- _Task requirements_:
Write out exactly, with no other output, the lines below from the one that contains "Click the Save Attachments paperclip icon" through the end.
##### Records to process #####
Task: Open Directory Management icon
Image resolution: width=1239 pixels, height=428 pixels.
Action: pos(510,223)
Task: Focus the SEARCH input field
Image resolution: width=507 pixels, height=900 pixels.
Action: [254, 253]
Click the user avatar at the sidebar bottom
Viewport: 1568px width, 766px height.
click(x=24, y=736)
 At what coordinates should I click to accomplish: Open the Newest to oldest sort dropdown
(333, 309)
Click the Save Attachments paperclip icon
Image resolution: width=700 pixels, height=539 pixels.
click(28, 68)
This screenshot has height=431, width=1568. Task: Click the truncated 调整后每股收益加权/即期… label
#####
- _Output of the task_:
Click the Save Attachments paperclip icon
Image resolution: width=700 pixels, height=539 pixels.
click(28, 68)
This screenshot has height=431, width=1568. Task: Click the truncated 调整后每股收益加权/即期… label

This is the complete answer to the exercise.